- _WORK TO COMPLETE_:
Only lines holding the word "will" should be copied from the material.

- _RECORDED INFORMATION_:
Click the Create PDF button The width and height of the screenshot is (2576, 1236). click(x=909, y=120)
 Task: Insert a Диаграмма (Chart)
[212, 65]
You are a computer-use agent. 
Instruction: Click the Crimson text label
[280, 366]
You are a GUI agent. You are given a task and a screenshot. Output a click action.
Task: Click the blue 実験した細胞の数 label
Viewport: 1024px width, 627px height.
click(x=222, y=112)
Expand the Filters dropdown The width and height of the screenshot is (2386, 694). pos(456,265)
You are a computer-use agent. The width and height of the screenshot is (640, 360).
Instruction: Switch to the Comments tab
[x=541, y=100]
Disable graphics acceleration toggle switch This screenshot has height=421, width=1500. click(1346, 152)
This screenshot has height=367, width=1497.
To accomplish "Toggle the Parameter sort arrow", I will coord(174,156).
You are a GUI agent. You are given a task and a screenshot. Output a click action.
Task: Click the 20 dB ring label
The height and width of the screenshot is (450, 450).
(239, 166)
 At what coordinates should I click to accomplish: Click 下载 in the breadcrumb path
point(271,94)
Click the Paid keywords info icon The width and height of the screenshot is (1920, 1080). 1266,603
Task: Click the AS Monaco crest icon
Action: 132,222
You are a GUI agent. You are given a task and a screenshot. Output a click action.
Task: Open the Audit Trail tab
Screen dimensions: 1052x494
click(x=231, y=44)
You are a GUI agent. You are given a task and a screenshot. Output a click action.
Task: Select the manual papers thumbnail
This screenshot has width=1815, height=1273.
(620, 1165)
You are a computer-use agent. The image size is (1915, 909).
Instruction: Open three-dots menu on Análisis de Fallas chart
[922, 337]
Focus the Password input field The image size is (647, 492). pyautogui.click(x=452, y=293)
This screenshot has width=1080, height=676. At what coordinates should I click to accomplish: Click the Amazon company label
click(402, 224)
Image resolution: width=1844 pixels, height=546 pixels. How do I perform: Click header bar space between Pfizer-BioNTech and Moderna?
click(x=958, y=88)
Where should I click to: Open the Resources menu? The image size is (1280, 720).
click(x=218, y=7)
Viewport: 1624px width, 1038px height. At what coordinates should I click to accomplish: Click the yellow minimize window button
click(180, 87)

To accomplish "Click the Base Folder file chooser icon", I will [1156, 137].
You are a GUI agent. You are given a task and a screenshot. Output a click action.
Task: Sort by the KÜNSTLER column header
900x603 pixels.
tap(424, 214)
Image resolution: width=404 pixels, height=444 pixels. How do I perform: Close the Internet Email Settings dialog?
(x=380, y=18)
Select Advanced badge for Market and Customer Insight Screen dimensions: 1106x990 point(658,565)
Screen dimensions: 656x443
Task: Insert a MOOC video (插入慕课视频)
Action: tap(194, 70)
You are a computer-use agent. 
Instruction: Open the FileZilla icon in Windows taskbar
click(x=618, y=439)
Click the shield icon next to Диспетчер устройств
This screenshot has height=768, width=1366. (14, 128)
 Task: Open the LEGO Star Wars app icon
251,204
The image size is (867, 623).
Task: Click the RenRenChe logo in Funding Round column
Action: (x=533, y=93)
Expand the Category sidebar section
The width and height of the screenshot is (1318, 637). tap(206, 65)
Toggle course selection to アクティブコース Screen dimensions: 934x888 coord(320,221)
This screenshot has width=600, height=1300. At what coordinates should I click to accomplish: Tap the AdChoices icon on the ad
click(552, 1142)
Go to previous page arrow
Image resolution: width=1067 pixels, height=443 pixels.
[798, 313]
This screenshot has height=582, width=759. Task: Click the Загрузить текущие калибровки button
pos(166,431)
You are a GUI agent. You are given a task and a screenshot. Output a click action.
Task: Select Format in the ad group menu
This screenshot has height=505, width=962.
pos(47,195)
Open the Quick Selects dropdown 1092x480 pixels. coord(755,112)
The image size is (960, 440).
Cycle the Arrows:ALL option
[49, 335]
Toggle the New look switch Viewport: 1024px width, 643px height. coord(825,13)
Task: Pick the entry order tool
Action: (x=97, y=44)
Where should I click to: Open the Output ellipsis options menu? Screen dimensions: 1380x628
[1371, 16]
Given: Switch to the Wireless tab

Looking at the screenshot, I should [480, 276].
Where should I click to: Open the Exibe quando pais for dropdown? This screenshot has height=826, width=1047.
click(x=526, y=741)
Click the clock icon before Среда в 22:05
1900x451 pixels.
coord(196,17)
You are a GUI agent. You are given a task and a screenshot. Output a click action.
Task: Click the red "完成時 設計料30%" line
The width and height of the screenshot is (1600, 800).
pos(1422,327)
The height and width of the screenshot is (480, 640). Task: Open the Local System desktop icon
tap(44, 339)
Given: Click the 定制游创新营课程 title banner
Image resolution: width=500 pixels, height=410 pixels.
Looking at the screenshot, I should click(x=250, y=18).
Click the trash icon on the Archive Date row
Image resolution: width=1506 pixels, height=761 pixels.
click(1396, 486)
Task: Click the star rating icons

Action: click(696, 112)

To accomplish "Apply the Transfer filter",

- _RESPONSE AREA_:
To accomplish "Toggle the Parameter sort arrow", I will coord(174,156).
To accomplish "Click the Base Folder file chooser icon", I will [1156, 137].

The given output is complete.